How to Audit Your AI Agent Skills for Credential Exposure and Malicious Instructions

#mcp #security #ai #vulnerabilities

Two independent security research groups published this week with findings that land on the same problem from different angles: AI agent skill files are a serious and underaudited supply chain surface, and the attack techniques targeting them are already in active use.

The Scale Finding

Capsule Security's analysis covered more than 200,000 agent skill files and 160,000 code files. The result that stands out: 2,909 of 19,618 distinct skill files carry hardcoded credentials alongside direct database write access. Roughly 15% of distinct skill files in active use. No additional exploit is required. Install the skill, the agent reads the skill configuration, the credentials are there.

The same analysis found that AI workloads present a supply chain attack surface six times larger than traditional software. It also observed that malicious skills continue to persist and propagate after the campaigns that distributed them are officially terminated.

The Active Campaign

A separate disclosure published the same week documents a March 2026 campaign targeting a popular AI coding agent framework. Attackers published deceptive community skills that appeared legitimate at a glance. The payload delivery mechanism was not a traditional malware dropper. It was the installation instruction inside the skill file itself.

The skill's installation instructions directed the agent to perform operations that installed Remcos RAT and GhostLoader. The agent followed those instructions because that is exactly what installation instructions are for. No user interaction beyond installing the skill was required.

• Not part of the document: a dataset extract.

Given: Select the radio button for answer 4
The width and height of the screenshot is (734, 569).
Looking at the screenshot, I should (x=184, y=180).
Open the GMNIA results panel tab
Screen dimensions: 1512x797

This is a distinct campaign from the January 2026 supply chain attack covered in prior security reporting. Different delivery mechanism. Different payloads. The point of connection: both used the skill ecosystem as the distribution channel.

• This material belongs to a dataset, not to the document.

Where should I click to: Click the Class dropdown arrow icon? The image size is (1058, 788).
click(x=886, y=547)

What the Attack Surface Looks Like

An AI agent skill typically consists of a few components:

A metadata file (often named SKILL.md or similar) containing the skill's name, description, and installation instructions
Configuration specifying what tools, permissions, and external resources the skill uses
Optionally, code files the skill executes

The attack surface is broader than the code. The metadata file, particularly the installation instructions, is executed by the agent as part of skill setup. An agent that reads and follows installation instructions is following arbitrary instructions from whoever wrote that file. If the file was tampered with or written by a threat actor, those instructions are arbitrary commands.

The credential exposure problem is a separate issue: skill files that embed API keys, database connection strings, or other credentials expose those values to every developer who installs the skill, to the agent that reads the configuration, and to anything else in the agent's context window.

How to Audit Your Skills

Step 1: Inventory what you have. List every skill file currently active in your agent environment. For community-sourced skills, note the source and whether the version has changed since you installed it.

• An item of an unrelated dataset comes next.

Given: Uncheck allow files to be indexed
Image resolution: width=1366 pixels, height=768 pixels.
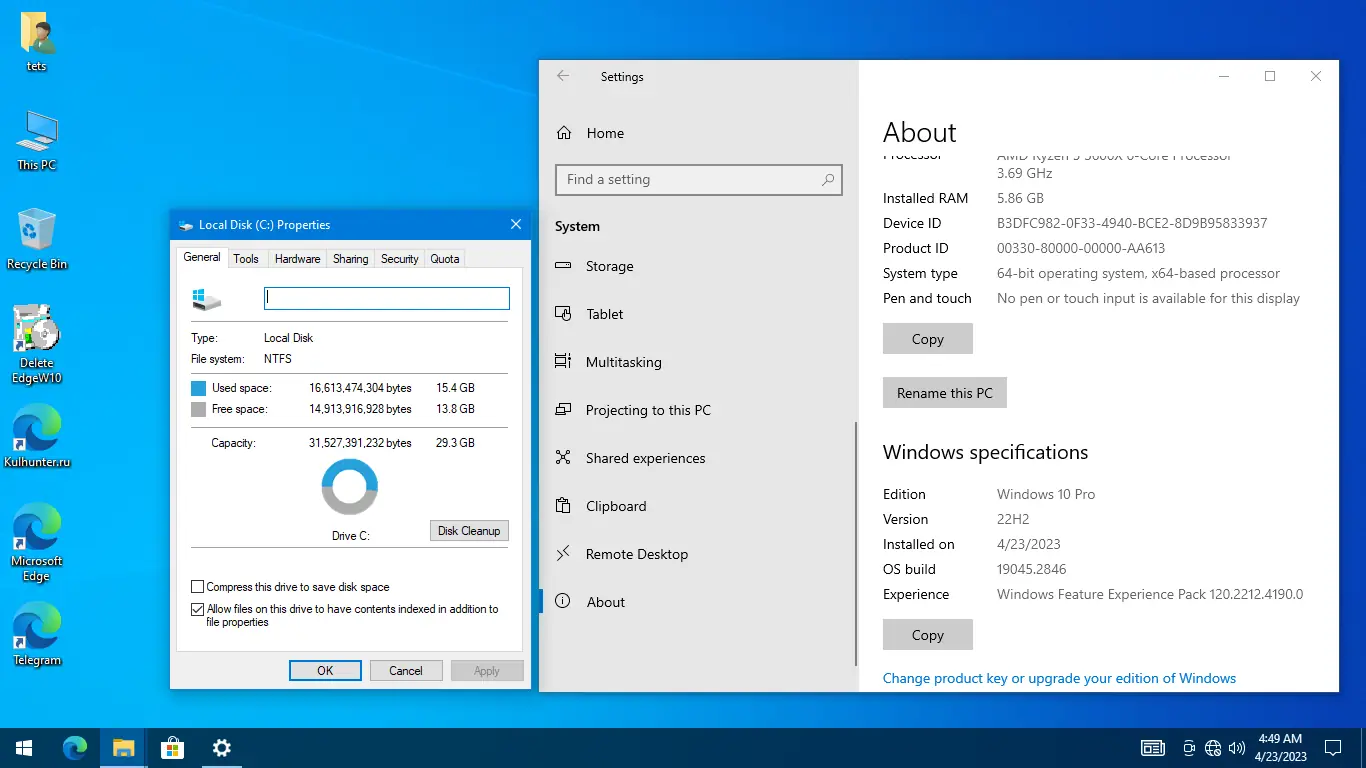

Step 2: Check skill metadata for credentials. Search skill configuration files for patterns that suggest embedded credentials: connection strings, API key patterns, private key markers. A regex scan for common credential patterns across skill metadata is a reasonable first pass.

Step 3: Review installation instructions for anomalies. Read the installation instruction sections of skill files, particularly community-sourced ones. Installation instructions that invoke shell commands, download additional packages from unverified sources, or reference external URLs outside the skill's stated purpose are worth investigating.

Step 4: Check skill versions and provenance. Skills that have changed since their last verified install are a flag. Skills from sources without a clear maintainer are a flag. If a skill you installed months ago now behaves differently, that is worth examining.

Step 5: Treat skill installs as supply chain events. The same controls that apply to adding a dependency to package.json should apply to adding a skill to an agent environment. Review what it does, check the source, pin to a specific version.

How Armor1 Approaches This

Armor1's skill security scanner evaluates every skill file before execution. The scanner checks for hardcoded credentials and credential misuse patterns, malicious installation instructions, data exfiltration patterns embedded in skill configuration, and supply chain risks such as references to unverified external packages or remote code in skill definitions. The scanner runs two passes: an initial analysis and a verification pass to reduce false positives.

The credential exposure Capsule Security found at scale and the installation instruction attack vector documented in the March 2026 campaign both fall inside the categories the scanner evaluates.

Check the risk of any MCP server in your environment with Armor1's free public catalog.

To cover every agentic app, MCP, tool, skill, and plugin across your stack, sign up free Here.

Top comments (1)

Truong Bui • May 15

The part about installation instructions as the delivery mechanism for the March campaign is the detail that changes the threat model most. Traditional supply chain scanning focuses on code — checking packages against CVE databases, auditing dependencies, looking for known-bad patterns in executable files. But if the attack surface is the instruction set the agent reads and follows during setup, that's a fundamentally different category of input. You can't catch it with a dep scan.

The hardcoded credentials finding at scale tracks with what we've seen scanning MCP servers at MCPSafe (mcpsafe.io) — we built it as a pre-install scanner that accepts a GitHub URL, npm package, or PyPI package and returns line-level findings. Hardcoded secrets came out as the single most common class across 508 servers scanned: 22% had at least one. The distribution is uneven — a handful of servers carry multiple credentials across config and code files — but the floor is low enough that it shows up in a meaningful share of community-published servers.

The point about skills that persist and propagate after campaigns terminate is the part scanner tooling doesn't fully address. You can catch a credential at install time. Catching a skill that was clean when you installed it and is now serving a different payload requires version monitoring and re-scanning, not a one-time check. That gap seems like the next thing to solve.